Jesus knew that the depth of leadership that He intended to build into their lives was dependent on the depth of belief that they had in His authority over any and every event they would ever walk into as His disciples. That meant that He had to intentionally expose them to risk, danger, unexplained circumstances, and unpredictable events… events that only His supernatural intervention could rescue them from. In fact their entire ministerial careers would be populated with events like this in which they would need to know that the supernatural power of God in the moment could and would rescue them from danger. So Jesus, knowing that this kind of ministry life was to be theirs in the future, intentionally exposed them to dangers while He was with them, so that He could walk into each and every one of those situations and show his power. Of course, that’s exactly what happened here.
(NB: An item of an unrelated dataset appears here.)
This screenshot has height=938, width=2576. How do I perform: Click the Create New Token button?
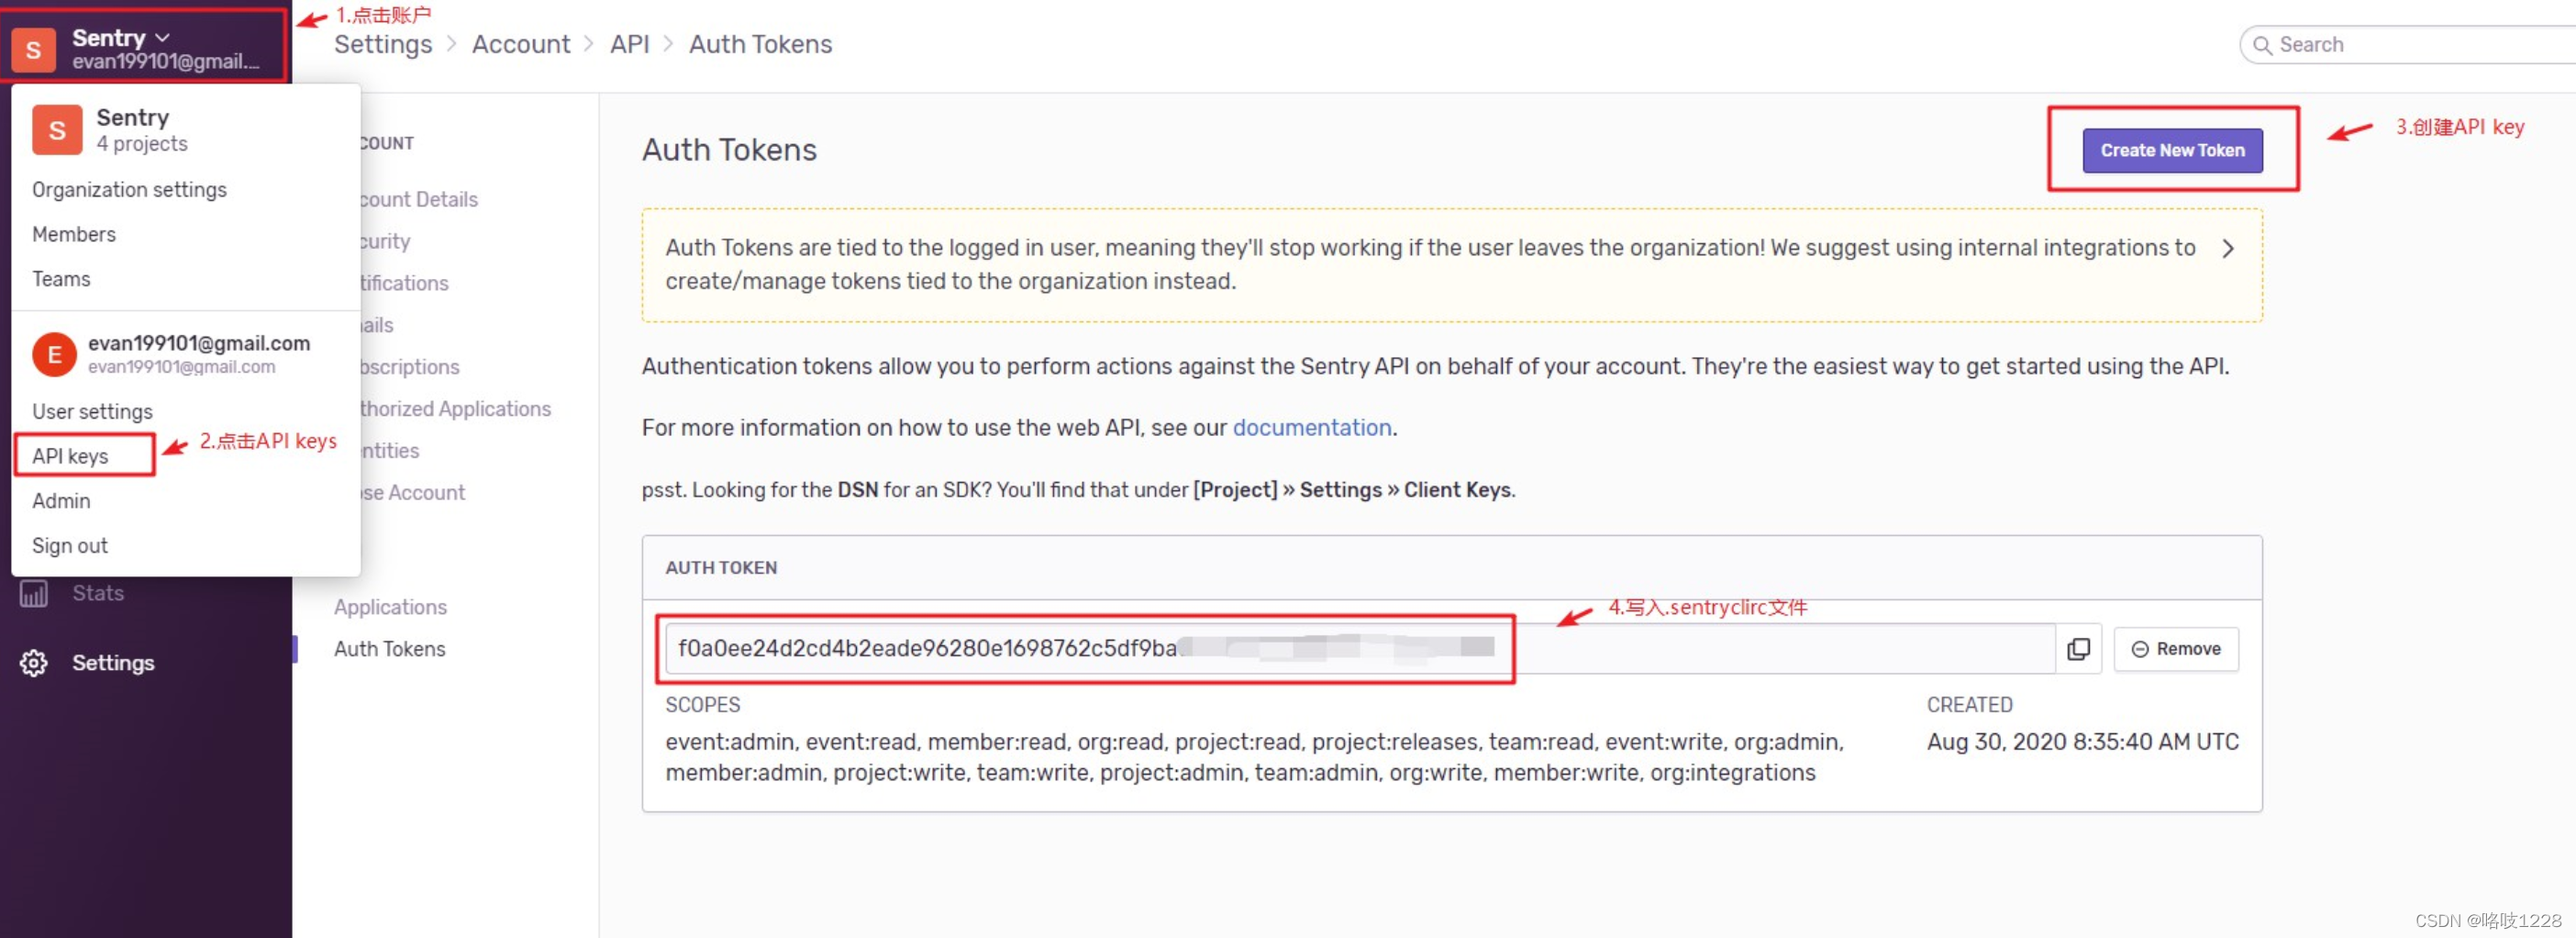(2172, 150)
I’ll be telling you more about the story in a subsequent post, but understanding that as pastors we know how it all worked out, let me remind you of this: in order to build you for future ministry demands, the Lord will intentionally place you in times of intensity right now, so that you can road test His reliability. I believe that one of the reasons that unexpected times of challenge occur early in ministry assignments is linked to this process, this perspective, if you will.  The idea forming in my mind as I think back upon my ministry challenges and early tenure crises is this: the Lord takes me through intensity early in a new call so that I will be reminded of His power to carry me through anything that that call might engage. It steels me for even greater challenges that He knows are on the horizon later on for me in that ministry place. And, if I succeed in trusting Him to rescue me and lead me through that time of intensity before the eyes of other church leaders, an added bonus arrives for me: the confidence of lay leaders who know me very little, but have now had a chance to see how I responded early in my ministry life to a crisis in their church. If I respond well, I’ve created an understanding in their minds and hearts that this new leader, while not very familiar to them in experience, has demonstrated a depth of character that will allow them to trust him more quickly when things get more difficult down the road.

I don’t know if you’re experiencing a a real battle early in your current ministry assignment right now or not, but I know that if you stay in the ministry long enough, you’ll have that unique experience. If and when you do, remember that the Lord may be road testing your ability to rely upon Him early in your ministry assignment at that church, so that your leaders will know with confidence that you have the ability to trust God during intense times. And you’ll also be steeled in the confidence that you do have the ability to trust Christ as a leader in unexpected intensity. An intensity that was fully intentional in the  Master’s mind all along.